Here, each test is named like XY, with X in {Latency, Throughput} and Y in {Constant Q, Invariant Q, Variable Q}. So for example, LC is "Latency test with constant q".

Analysis

At the highest level, the solutions can be roughly divided into two categories: fast (the top 6 finishers) and slow (the bottom two). The difference is larger: all of the fast algorithms were the fastest on at least two subtests and in general when they didn't finish first they fell into the "close enough" category (they only exceptions being failed vectorizations in the case of stoke and chrisdodd). The slow algorithms however scored 0 (not even close) on every test. So you can mostly eliminate the slow algorithms from further consideration.

Auto-vectorization

Among the fast algorithms, a large differentiator was the ability to auto-vectorize.

None of the algorithms were able to auto-vectorize in the latency tests, which makes sense since the latency tests are designed to feed their result directly into the next iteration. So you can really only calculate results in a serial fashion.

For the throughput tests, however, many algorithms were able to auto-vectorize for the constant Q and invariant Q case.
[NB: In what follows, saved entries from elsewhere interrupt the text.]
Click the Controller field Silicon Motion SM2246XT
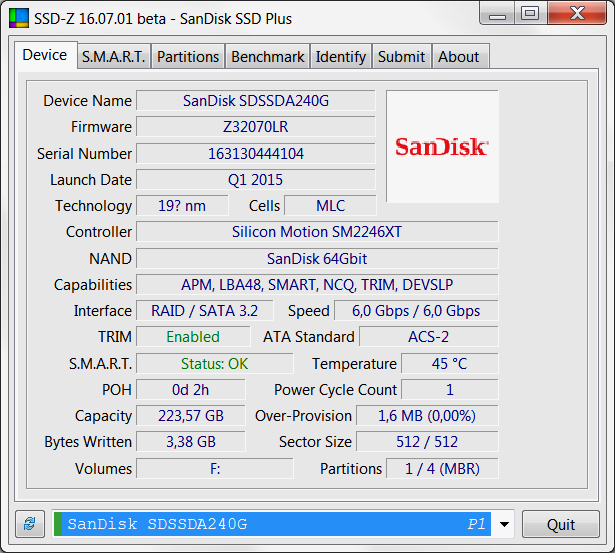Image resolution: width=615 pixels, height=553 pixels. click(316, 232)
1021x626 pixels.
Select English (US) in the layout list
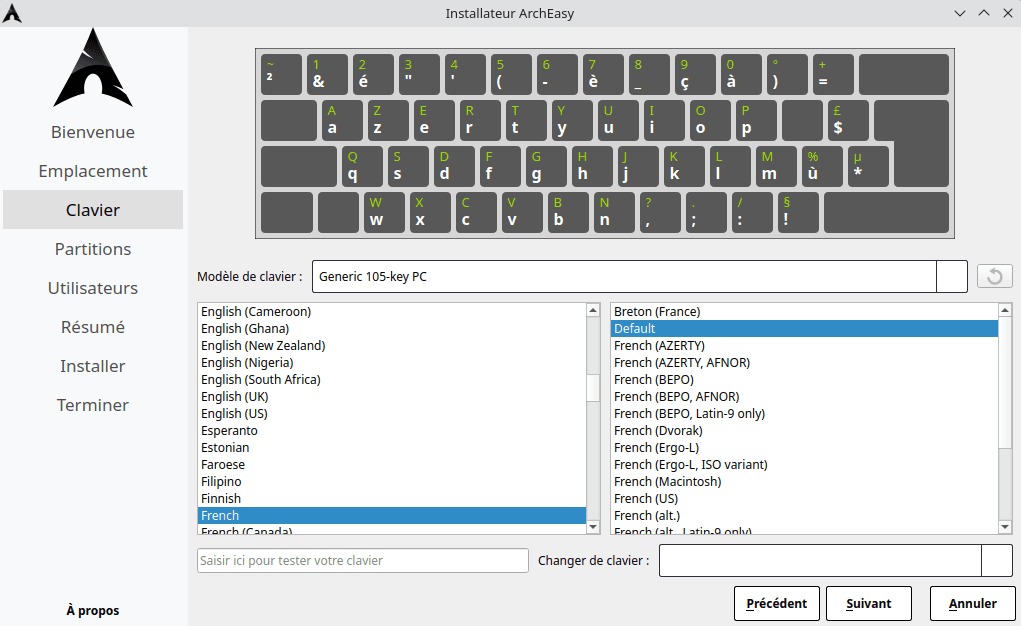(234, 414)
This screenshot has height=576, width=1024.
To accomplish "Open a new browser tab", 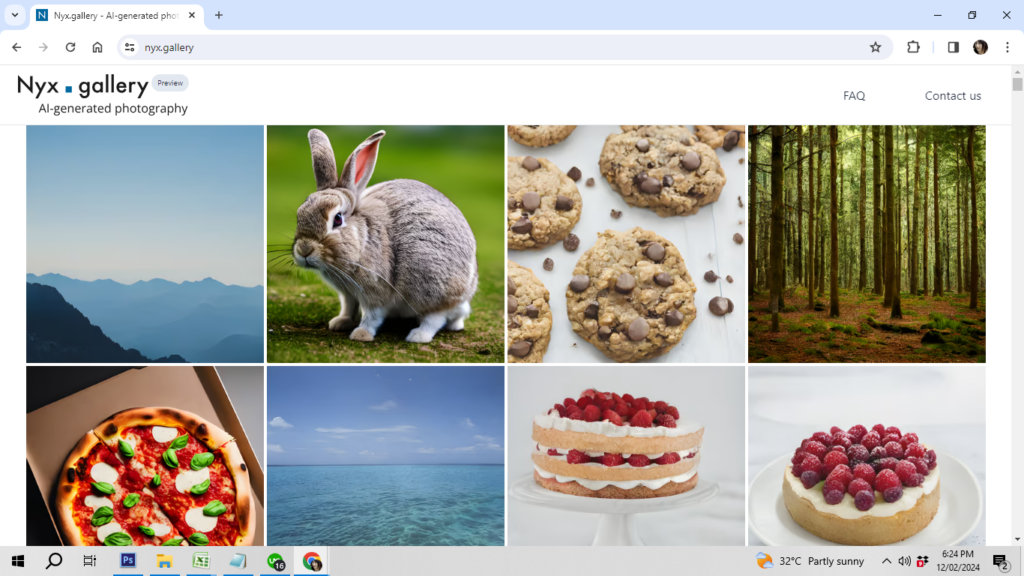I will pyautogui.click(x=219, y=15).
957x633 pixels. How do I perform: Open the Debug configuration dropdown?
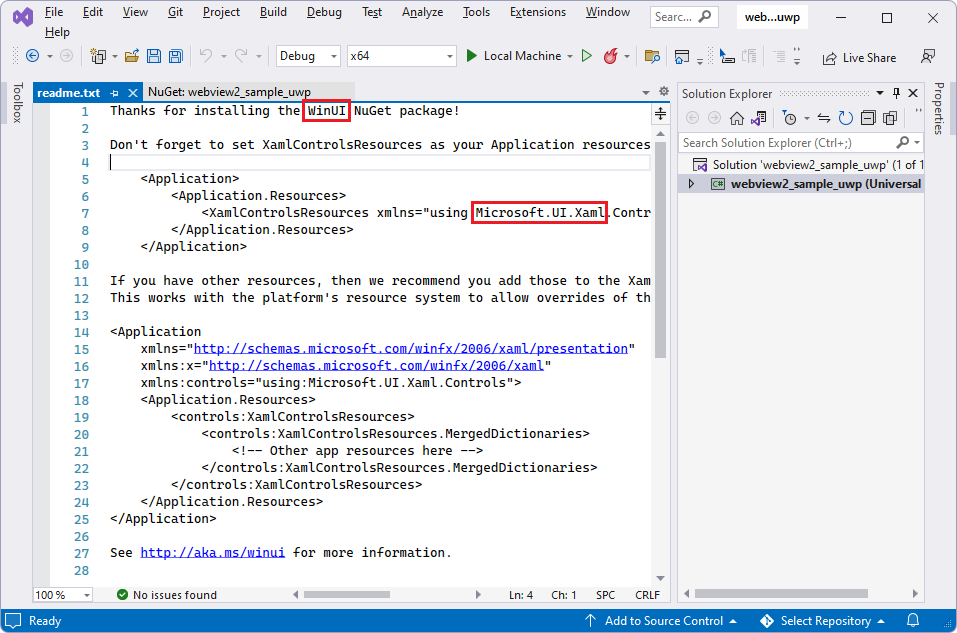tap(307, 56)
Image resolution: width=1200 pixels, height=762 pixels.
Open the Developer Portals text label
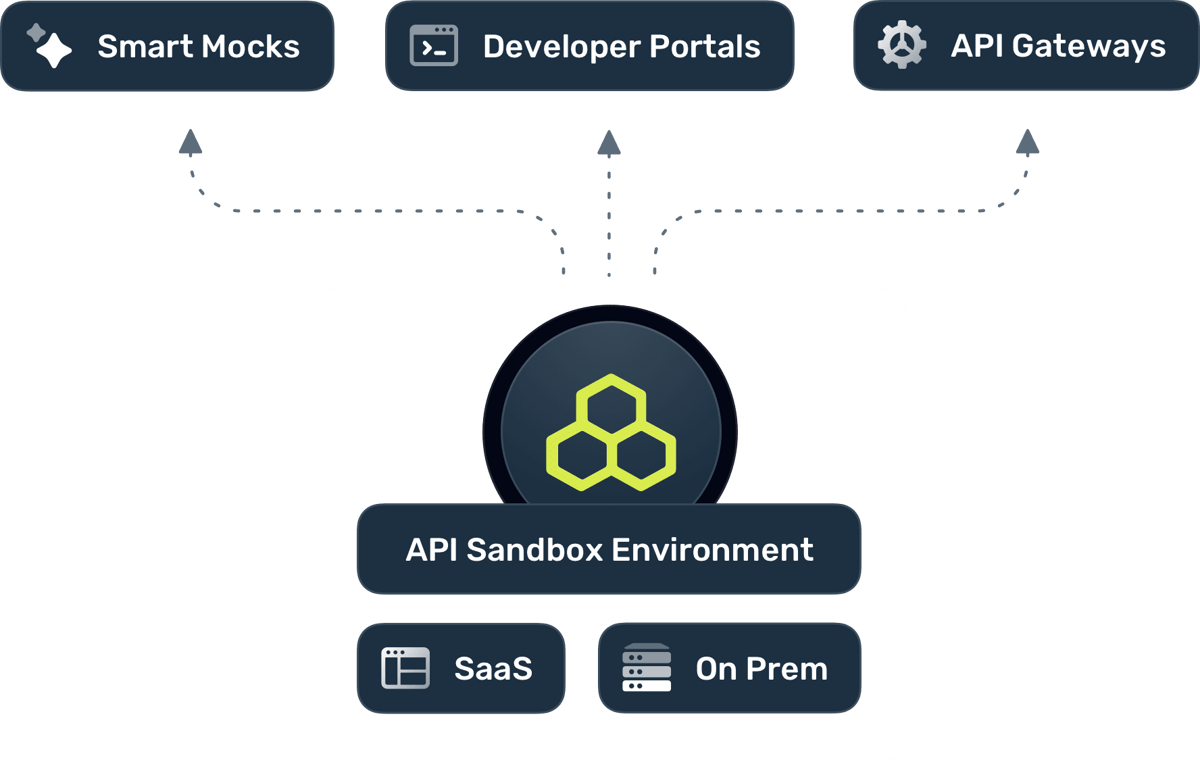pos(621,46)
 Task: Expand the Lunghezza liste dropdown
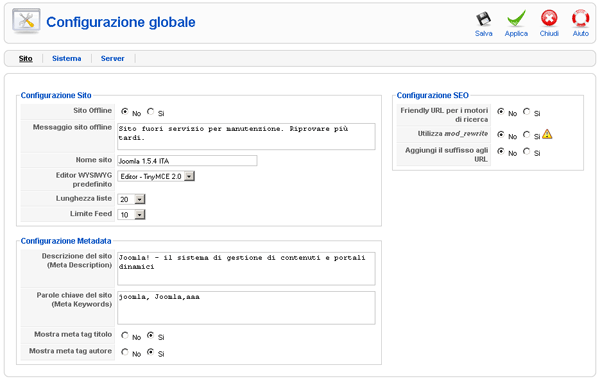[131, 199]
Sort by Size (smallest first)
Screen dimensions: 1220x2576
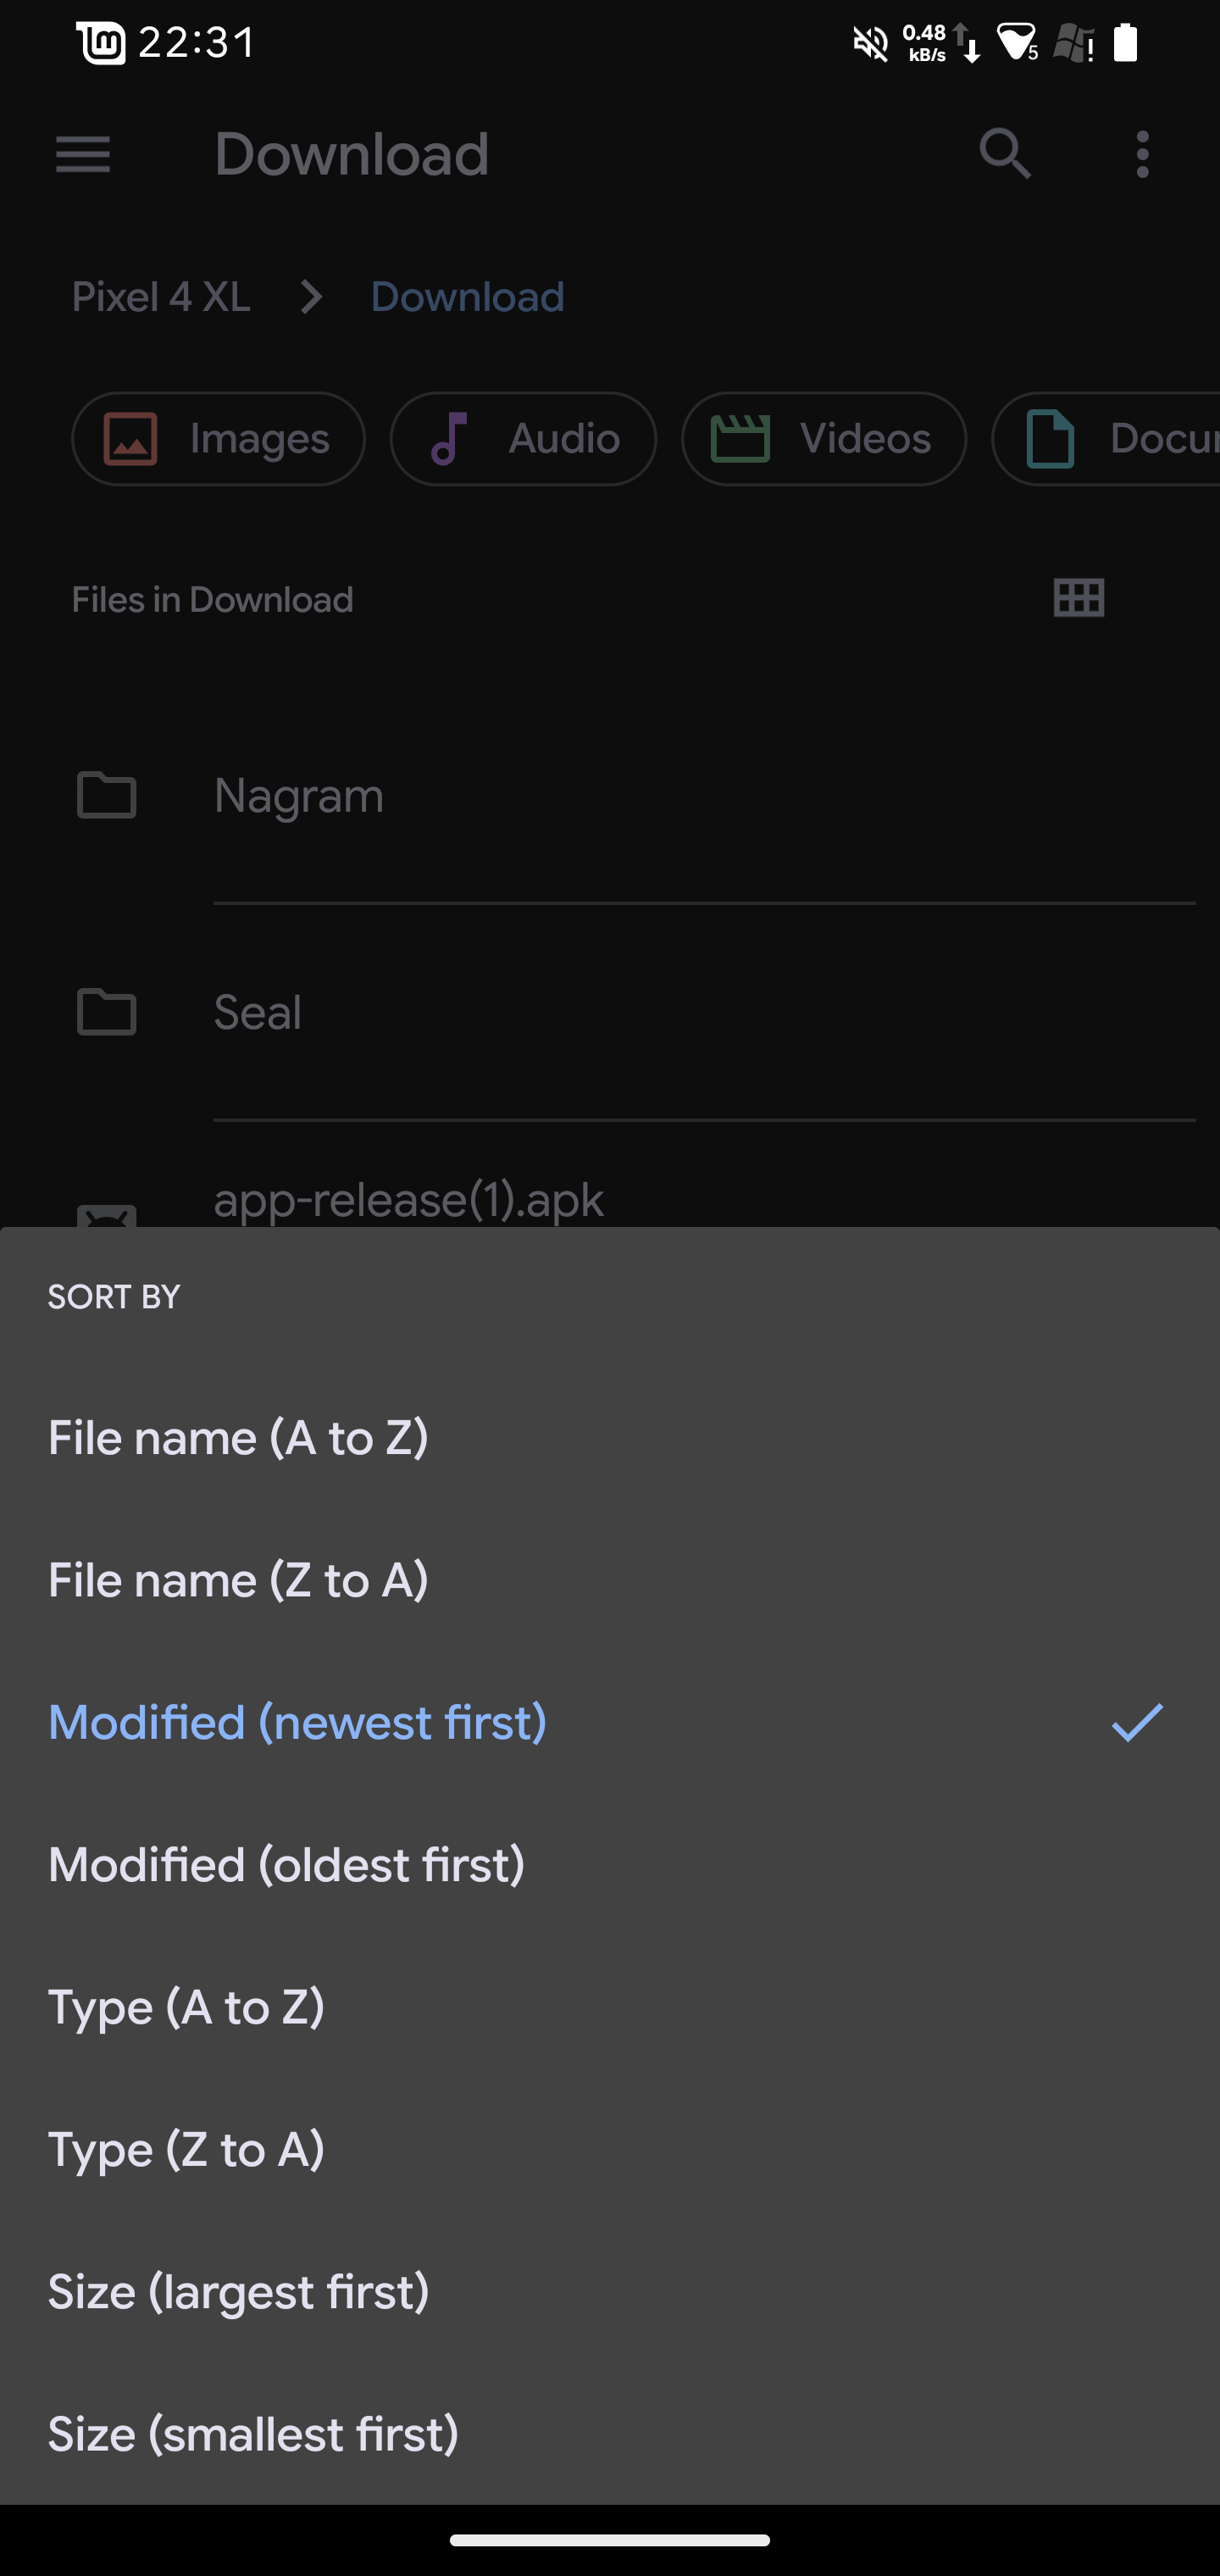point(253,2433)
In both of these tests tests the divisor q is loop-invariant (and in the former case it is a compile-time constant). The dividend is the loop counter, so it is variable, but predicable (and in particular a vector of dividends can be trivially calculated by adding 8 to the previous input vector: [0, 1, 2, ..., 7] + [8, 8, ..., 8] == [8, 9, 10, ..., 15]).

In this scenario, gcc was able to vectorize peter, stoke, chux, user23 and user23_variant. It wasn't able to vectorize chrisdodd for some reason, likely because it included a branch (but conditionals don't strictly prevent vectorization since many other solutions have conditional elements but still vectorized). The impact was huge: algorithms that vectorized showed about an 8x improvement in throughput over variants that didn't but were otherwise fast.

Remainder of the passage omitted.